» WHAT IS REQUIRED:
No pictures go into the copy. Write out exactly the lines below from the one containing "This screenshot has height=473, width=570." through the one containing "Given: Open the Situação dropdown".

[Source data]
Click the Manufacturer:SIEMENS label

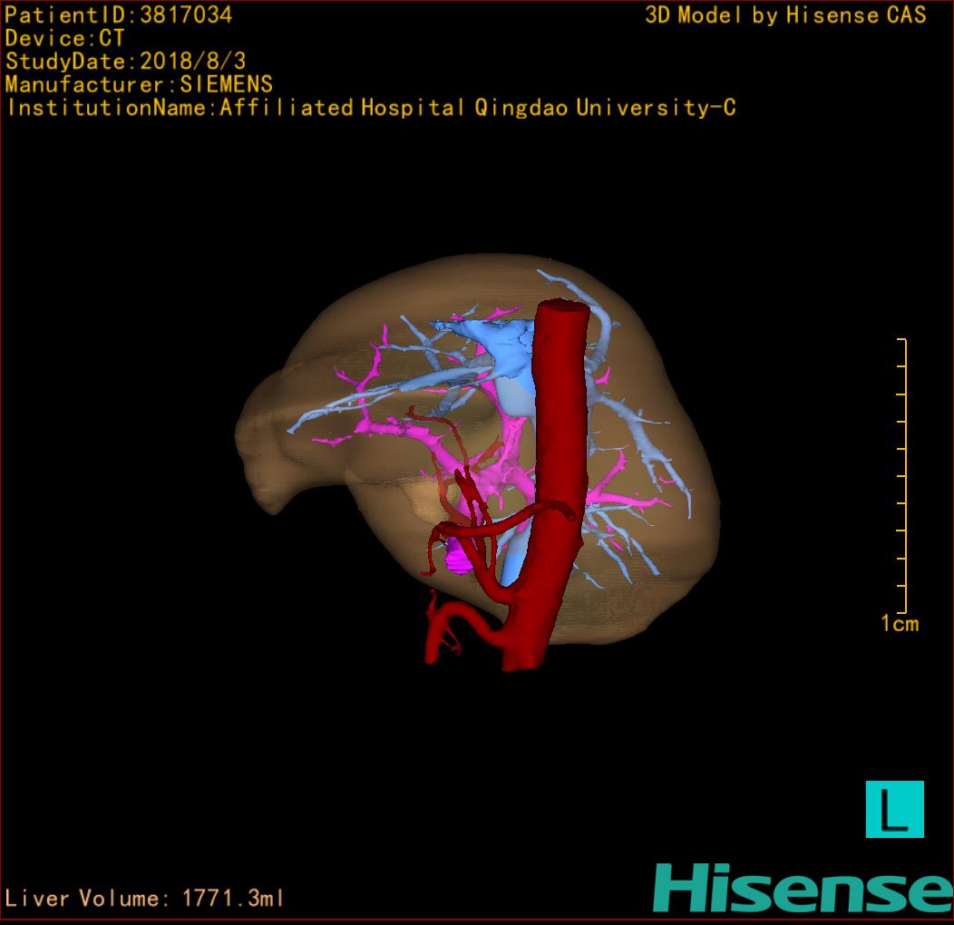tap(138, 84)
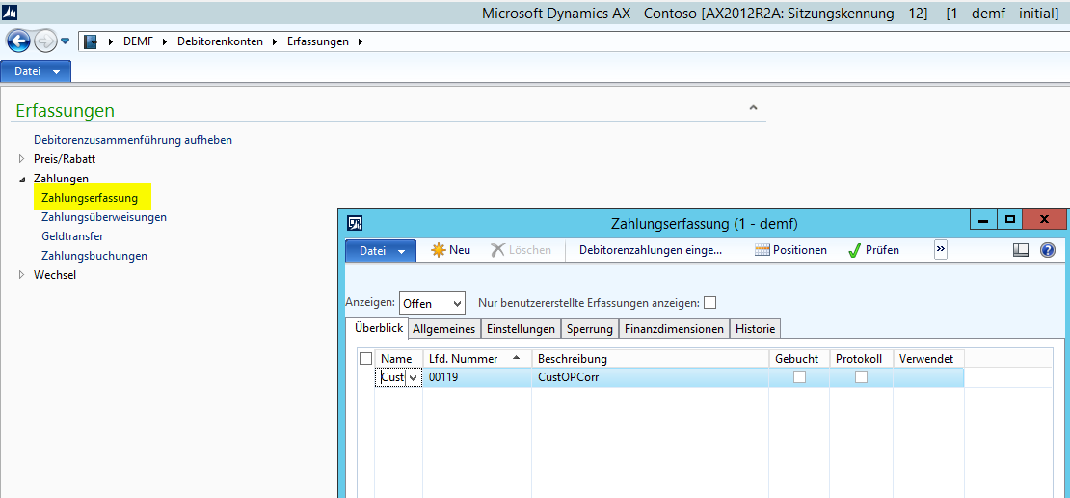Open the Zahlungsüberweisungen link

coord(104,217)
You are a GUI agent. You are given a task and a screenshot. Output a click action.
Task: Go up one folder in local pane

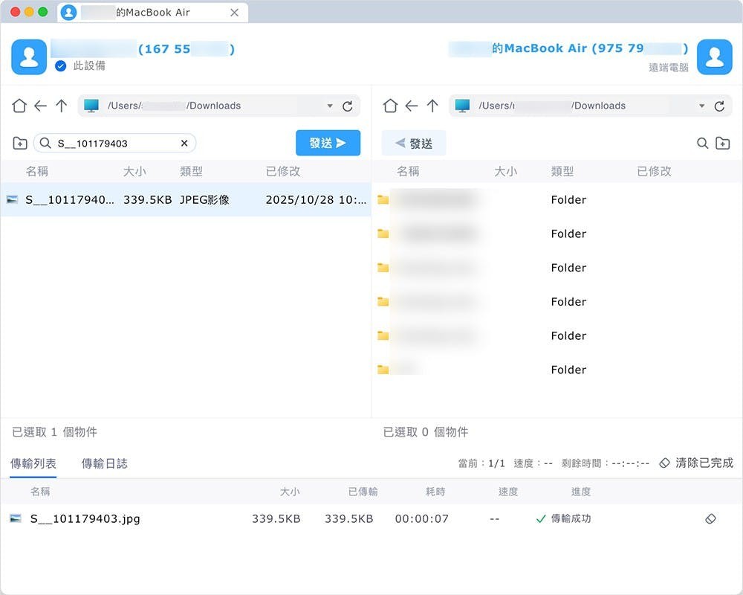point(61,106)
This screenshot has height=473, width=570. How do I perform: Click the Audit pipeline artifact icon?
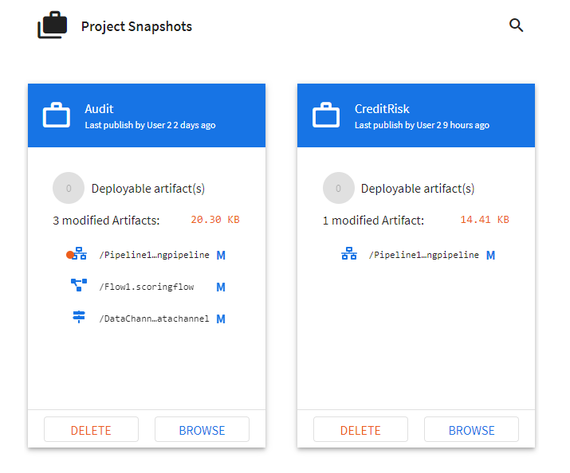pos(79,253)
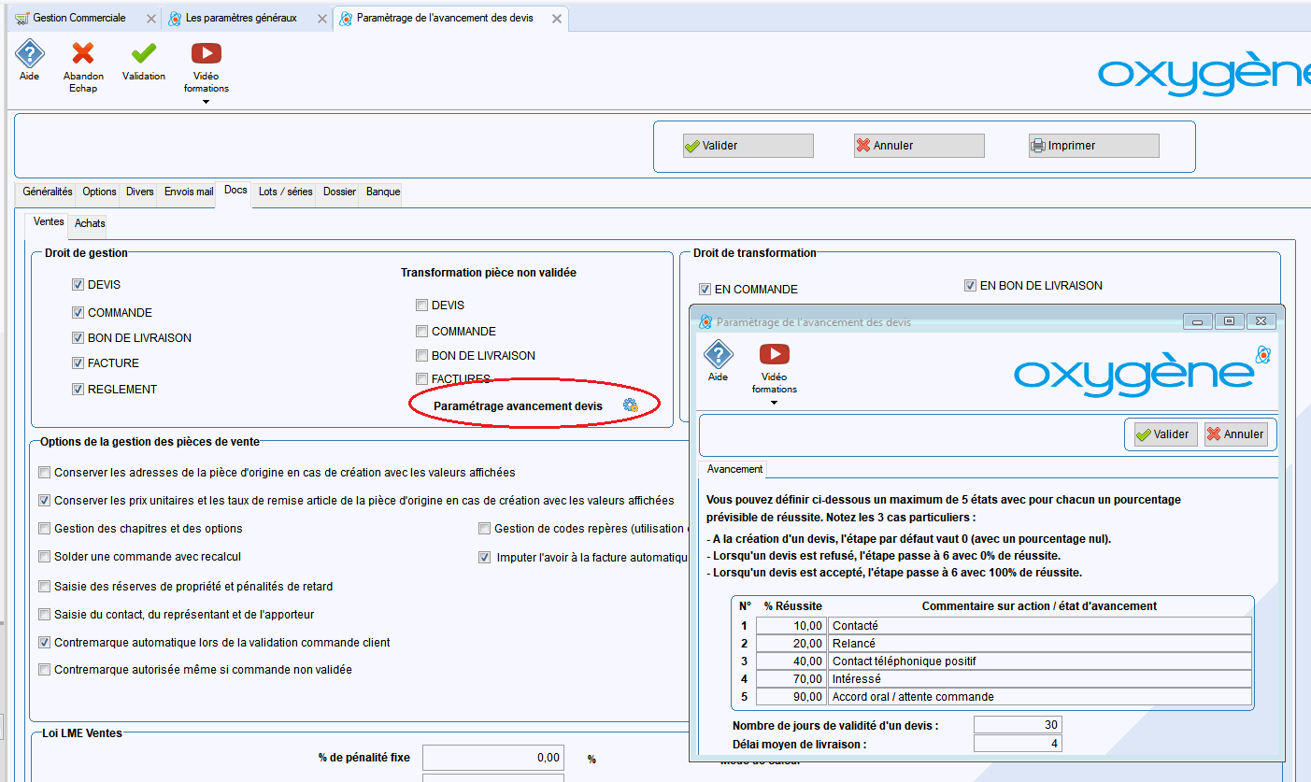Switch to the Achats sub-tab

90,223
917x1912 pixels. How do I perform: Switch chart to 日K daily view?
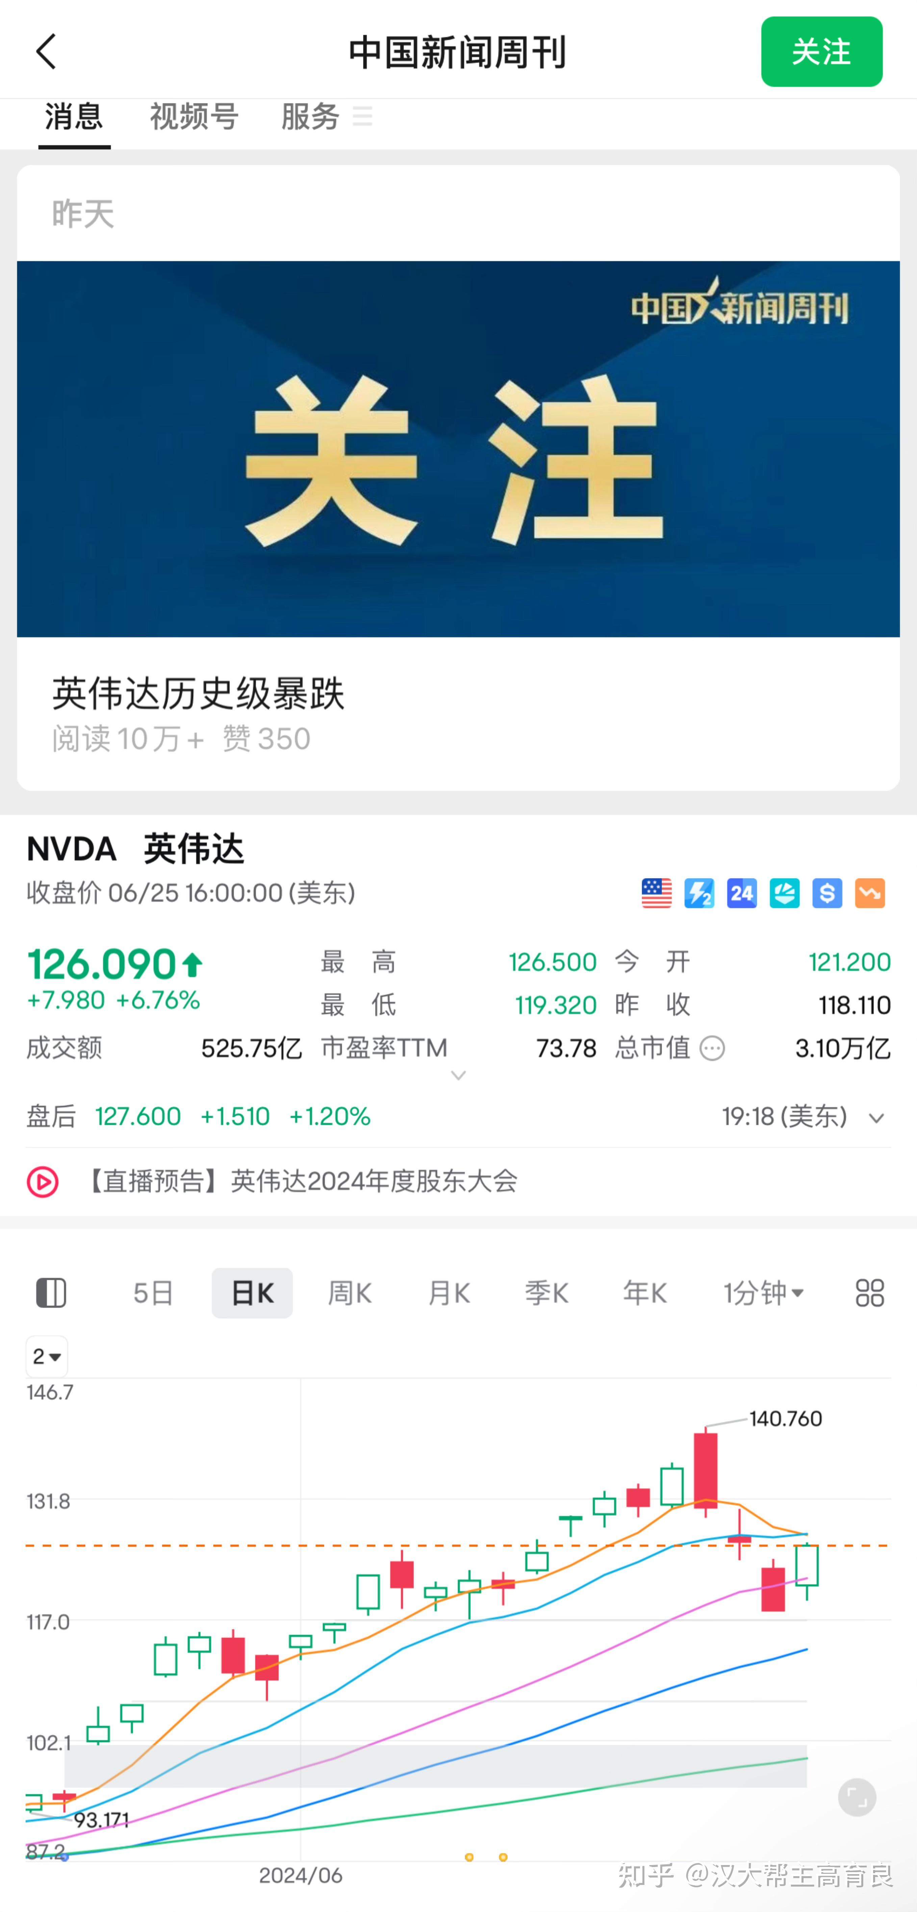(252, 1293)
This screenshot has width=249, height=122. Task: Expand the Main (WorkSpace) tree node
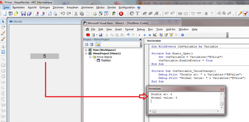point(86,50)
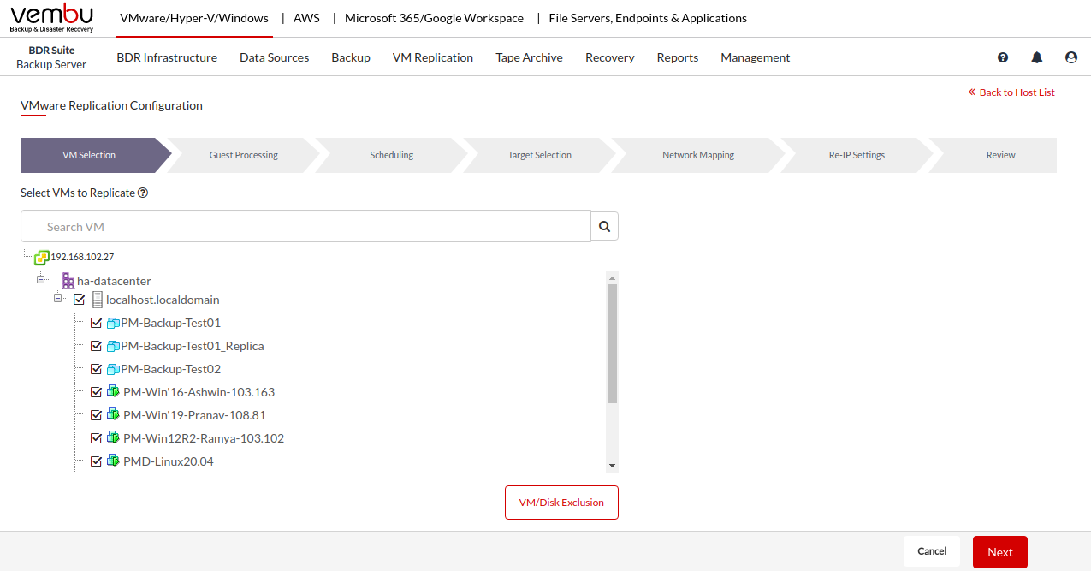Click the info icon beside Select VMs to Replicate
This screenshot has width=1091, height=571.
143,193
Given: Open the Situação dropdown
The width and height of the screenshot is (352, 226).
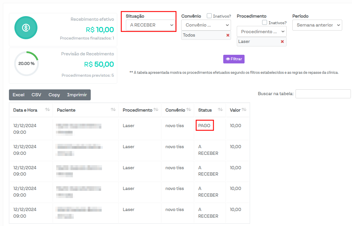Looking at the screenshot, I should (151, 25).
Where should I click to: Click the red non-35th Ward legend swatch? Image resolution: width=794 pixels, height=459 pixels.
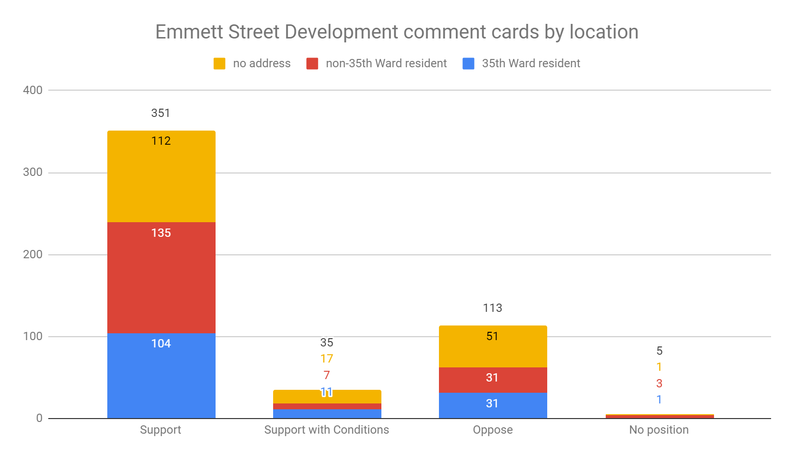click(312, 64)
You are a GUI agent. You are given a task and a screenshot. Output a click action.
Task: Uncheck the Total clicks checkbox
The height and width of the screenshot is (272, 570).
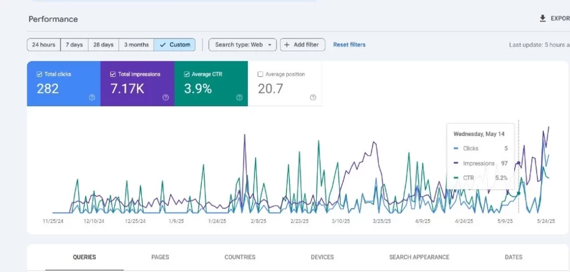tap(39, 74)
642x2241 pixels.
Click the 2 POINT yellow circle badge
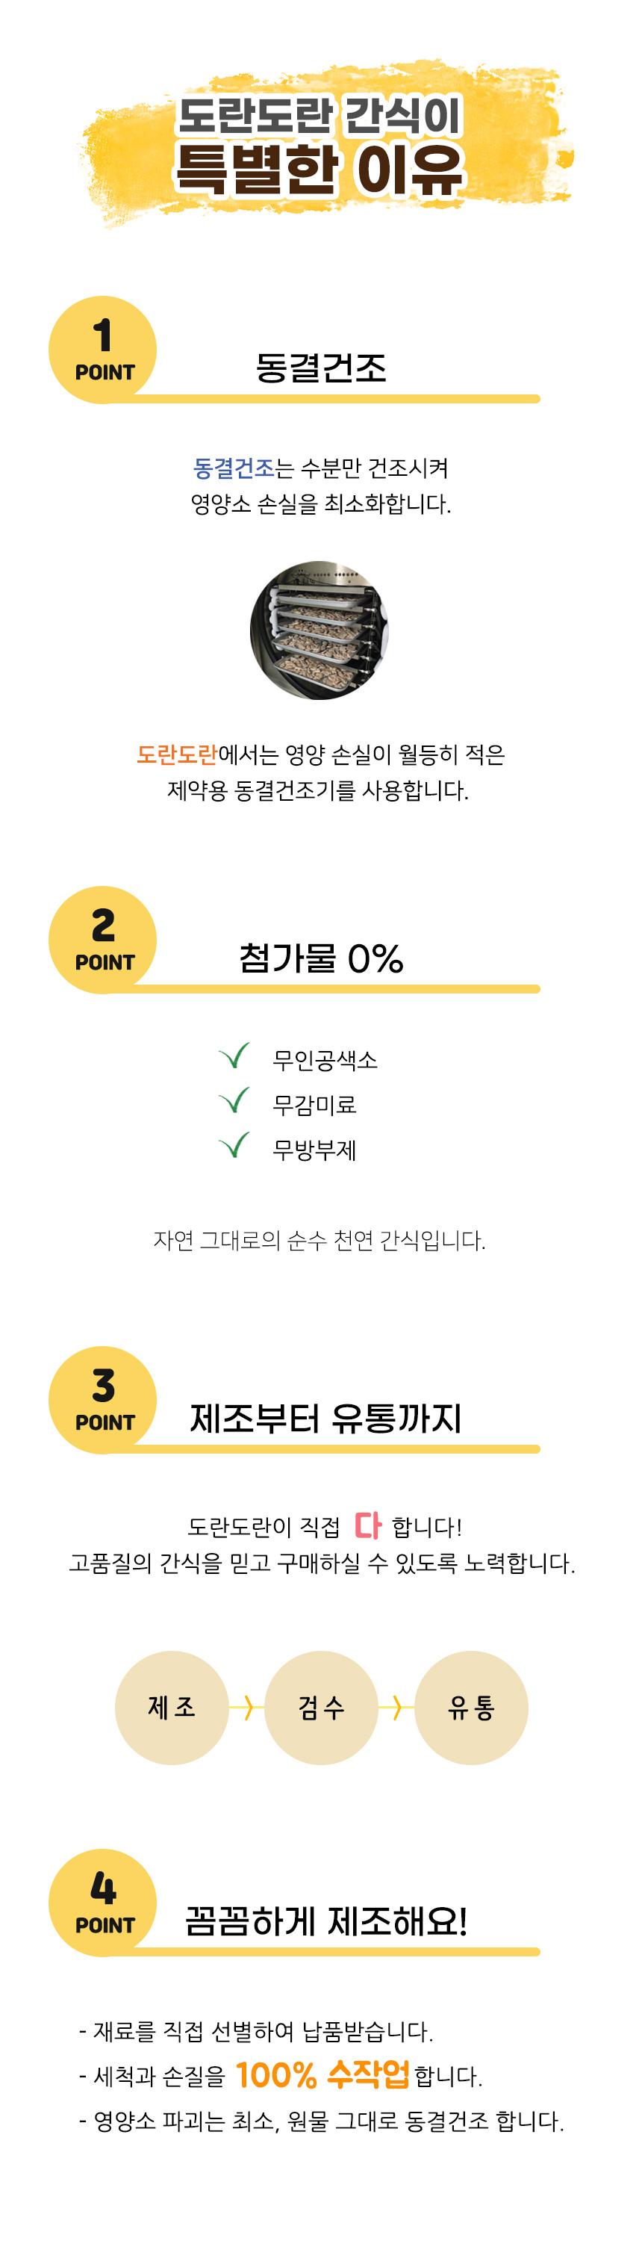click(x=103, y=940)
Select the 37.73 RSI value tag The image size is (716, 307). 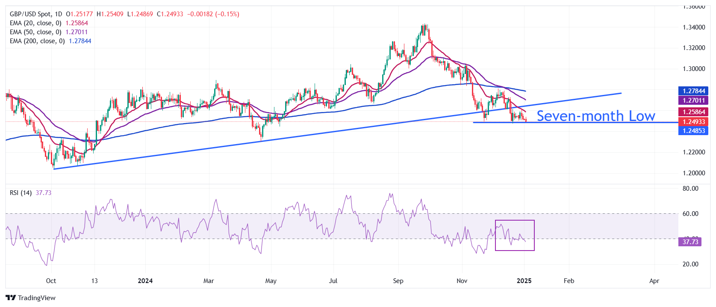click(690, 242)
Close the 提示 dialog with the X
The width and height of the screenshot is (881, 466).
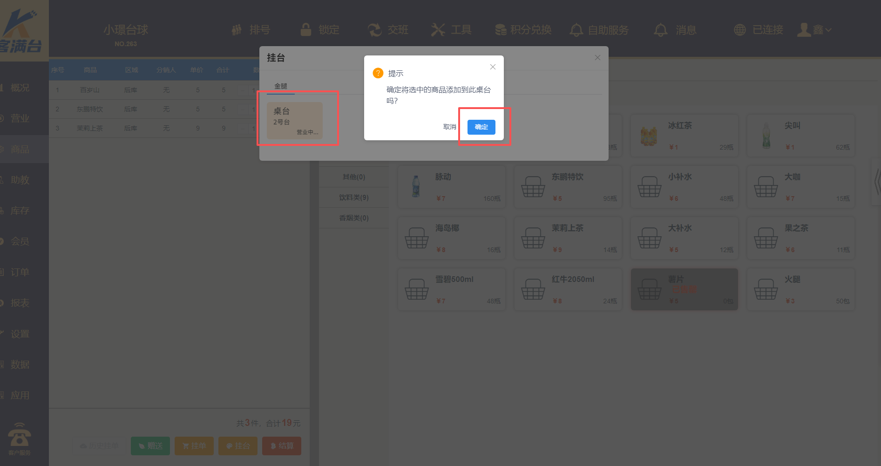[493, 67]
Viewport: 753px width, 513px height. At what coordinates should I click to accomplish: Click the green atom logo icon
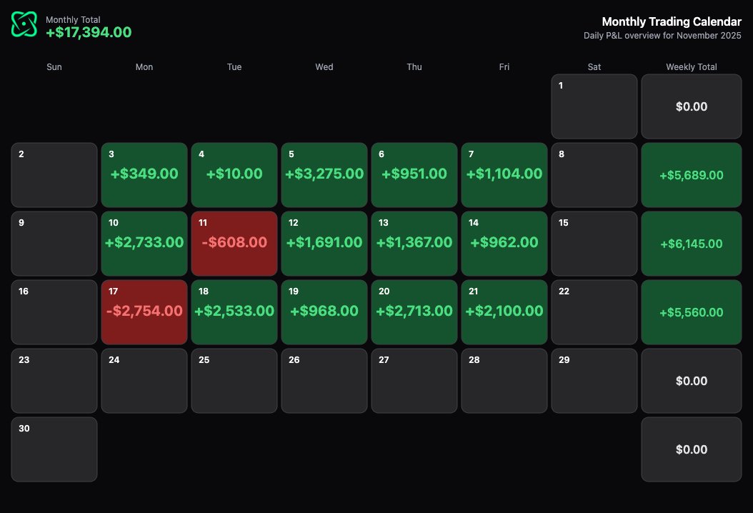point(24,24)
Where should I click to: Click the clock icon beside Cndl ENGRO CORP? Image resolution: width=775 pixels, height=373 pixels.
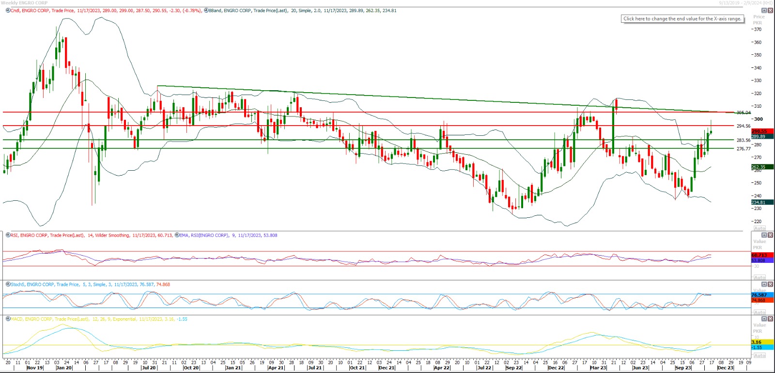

» SOLUTION TO THIS TASK:
This screenshot has height=473, width=570. How do I perform: Click the Audit pipeline artifact icon?
pos(79,253)
Switch to the Achats sub-tab

90,223
917x1912 pixels. How do I perform: Switch chart to 日K daily view?
(252, 1293)
This screenshot has width=249, height=122. Task: Expand the Main (WorkSpace) tree node
point(86,50)
Click the info icon beside Select VMs to Replicate
This screenshot has width=1091, height=571.
143,193
Given: Open the Situação dropdown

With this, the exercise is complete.